The biggest distinction between the DMP-BD30 and the DMP-BD50 is the addition of BD-Live. The BD-Live designation means the player can handle Blu-ray Discs that have Internet-connected content, such as interactive multiplayer games, and trailers and extra features you can download from the Internet to local storage, either in the player or on an external memory card.
The DMP-BD50 will cost $700?$200 more than the current DMP-BD30 model; both models will coexist through the summer. For the extra bucks, the DMP-BD50 adds the BD-Live support as well as adds in-unit decoding of advanced lossless audio codecs like Dolby TrueHD and DTS-HD Master Audio.

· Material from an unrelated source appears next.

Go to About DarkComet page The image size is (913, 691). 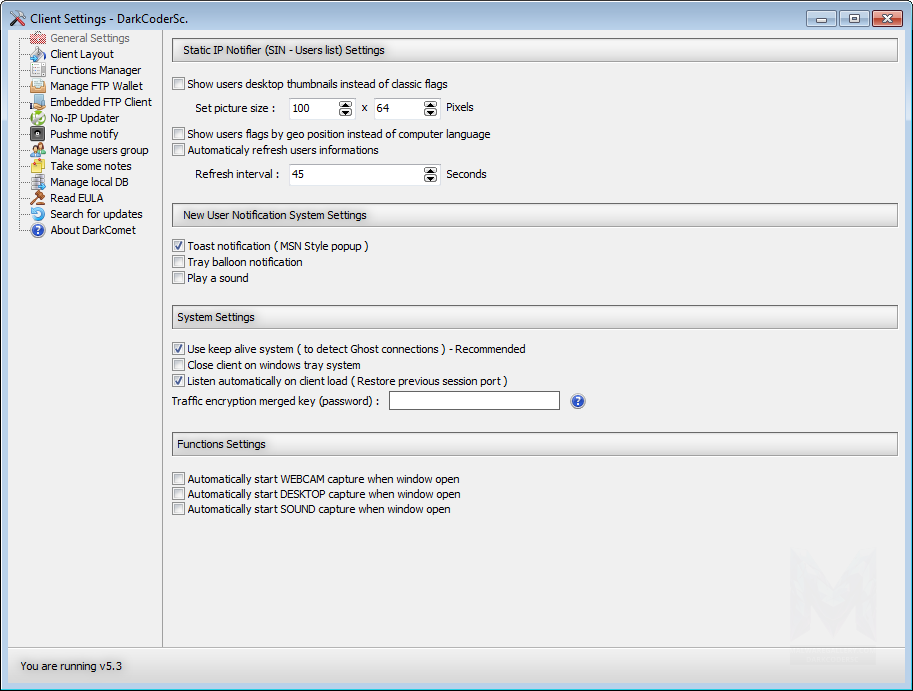point(93,230)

The advantage to in-unit decoding is that you can then control the secondary audio mixing within the player (ie., when watching a picture-in-picture commentary track, you can pick which audio codec will be primary); this capability is not available to you if you output the raw audio track via bitstream and leave the decoding to the receiver.
Another nifty addition to this model: support for 24p playback of upconverted standard-definition DVDs.
Unfortunately, the DMP-BD50 lacks the minimum 1GB of onboard memory required for BD-Live. Instead, you have to bring-your-own SD Card for use in the player's SD Card slot. When I questioned Panasonic, company representatives could not yet offer a firm guideline as to its recommendation of what speed SD Cards you should use with the player.
The lack of the onboard storage is a major omission for such a premium Blu-ray player: Sony has already announced that its BD-Live player, the $500 BDP-S550 due out in the fall, will have 1GB of onboard storage.